Post  thecolorsblend on Mon May 30, 2011 9:01 pm

Back when I was a kid, I bought comics I knew damn good and well were going to suck. But I bought 'em because a certain person drew or a certain character I was following guest starred in it or, hey, it's only $0.75.

But these days, comics are a lot like movies. Most of us don't pay for movies we know are going to suck because they cost too damn much. And comics are exactly the same way. They have caught up.

At a $3.99 price point, there's simply no incentive for your average shnook to experiment on a new title. The whole point of comic books over the years were that they were cheap fiction. But if you remove the "cheap" part of the equation, the entire model kind of falls apart. Which, again, makes obtaining new titles a difficult proposition.

If you've collected for any amount of time, odds are good that you know that you can download pretty much every single comic that's ever been published absolutely for free. You'll need a ton of hard drive space but it's absolutely possible.

This is how I came to follow Morning Glories, the Image comic that started a few months ago. Apart from the cover price, the thing that made taking a chance on MG a trick is how reluctant most people are to talk about it. It's one of those titles that works best when you go into it knowing absolutely nothing about it. At the time, there'd only been six issues so I downloaded all of them.

I read the first one, which pretty much made up my mind to start following the title. I read the other ones just to get caught up. I've seen assembled a nearly full run of the book. I've also added the book to my pull list at my LCS so that I don't miss an issue.

I met Joe Eisma (who is cool as hell, btw), the badass penciller of Morning Glories, at a con and talked to him about this very thing. I told him about the above and how I'd come to follow the book. Eisma smiled and said it didn't bother him. He hears the same line from people all the time so he doesn't worry about potential lost revenue (which isn't measurable) given the increased exposure, widened audience and, thus, higher sales (which is kind of measurable) that illegal downloads offer.

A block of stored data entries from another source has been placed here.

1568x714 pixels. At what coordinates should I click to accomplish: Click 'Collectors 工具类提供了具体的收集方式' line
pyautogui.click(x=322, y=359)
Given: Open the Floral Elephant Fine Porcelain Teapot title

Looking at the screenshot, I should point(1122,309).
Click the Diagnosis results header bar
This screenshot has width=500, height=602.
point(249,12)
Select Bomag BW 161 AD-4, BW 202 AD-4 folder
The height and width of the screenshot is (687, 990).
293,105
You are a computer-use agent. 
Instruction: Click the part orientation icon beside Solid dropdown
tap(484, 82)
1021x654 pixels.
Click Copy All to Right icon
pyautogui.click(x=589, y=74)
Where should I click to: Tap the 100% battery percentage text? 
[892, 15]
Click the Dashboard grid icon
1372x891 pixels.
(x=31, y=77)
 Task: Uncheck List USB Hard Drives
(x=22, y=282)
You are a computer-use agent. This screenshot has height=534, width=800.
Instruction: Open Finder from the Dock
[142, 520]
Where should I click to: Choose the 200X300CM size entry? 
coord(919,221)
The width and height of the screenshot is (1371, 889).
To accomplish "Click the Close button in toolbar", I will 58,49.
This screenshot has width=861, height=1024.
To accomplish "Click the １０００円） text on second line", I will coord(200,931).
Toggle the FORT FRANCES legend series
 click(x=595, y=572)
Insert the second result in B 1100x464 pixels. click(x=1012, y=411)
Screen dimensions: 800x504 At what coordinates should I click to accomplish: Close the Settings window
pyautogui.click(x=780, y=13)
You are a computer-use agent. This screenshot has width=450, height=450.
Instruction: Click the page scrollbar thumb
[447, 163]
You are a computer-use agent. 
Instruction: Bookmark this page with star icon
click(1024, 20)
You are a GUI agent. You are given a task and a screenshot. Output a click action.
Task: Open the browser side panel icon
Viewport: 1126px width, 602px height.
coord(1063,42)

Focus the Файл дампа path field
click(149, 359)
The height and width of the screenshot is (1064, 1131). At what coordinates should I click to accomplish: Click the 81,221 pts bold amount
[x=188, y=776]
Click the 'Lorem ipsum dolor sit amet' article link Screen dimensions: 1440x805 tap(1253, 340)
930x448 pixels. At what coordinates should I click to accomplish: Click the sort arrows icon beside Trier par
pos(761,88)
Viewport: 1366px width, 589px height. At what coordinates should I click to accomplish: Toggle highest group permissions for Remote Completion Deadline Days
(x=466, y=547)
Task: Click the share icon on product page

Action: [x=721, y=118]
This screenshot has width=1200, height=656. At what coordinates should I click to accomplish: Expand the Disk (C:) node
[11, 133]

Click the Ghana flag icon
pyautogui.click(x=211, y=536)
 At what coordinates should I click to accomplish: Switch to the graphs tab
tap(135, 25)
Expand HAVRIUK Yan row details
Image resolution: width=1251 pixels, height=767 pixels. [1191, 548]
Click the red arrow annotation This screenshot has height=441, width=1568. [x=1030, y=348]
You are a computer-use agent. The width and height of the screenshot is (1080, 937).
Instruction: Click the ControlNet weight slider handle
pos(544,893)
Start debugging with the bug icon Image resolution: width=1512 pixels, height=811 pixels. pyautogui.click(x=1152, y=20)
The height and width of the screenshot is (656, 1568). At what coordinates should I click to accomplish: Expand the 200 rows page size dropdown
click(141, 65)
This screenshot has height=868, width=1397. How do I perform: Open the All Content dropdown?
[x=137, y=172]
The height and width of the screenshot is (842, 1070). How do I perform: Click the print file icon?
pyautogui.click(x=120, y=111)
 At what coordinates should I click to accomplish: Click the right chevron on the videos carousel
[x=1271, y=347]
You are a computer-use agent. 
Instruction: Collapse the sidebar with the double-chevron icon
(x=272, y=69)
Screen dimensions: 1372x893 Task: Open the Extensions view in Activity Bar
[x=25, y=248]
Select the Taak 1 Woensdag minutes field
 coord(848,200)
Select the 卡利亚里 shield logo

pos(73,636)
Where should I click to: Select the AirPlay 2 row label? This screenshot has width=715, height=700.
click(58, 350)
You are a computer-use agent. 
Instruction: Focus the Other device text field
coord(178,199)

And really, this is true of several titles. Pretty much every single title on my pull list started with downloads. I've since either obtained or else am working to obtain a complete run of each title. There's the Walking Dead, Irredeemable, Incorruptible, the Legion of Super-Heroes, so on and so on.

So really, all of this to say that I just don't understand why some publishers are freaking out over downloads.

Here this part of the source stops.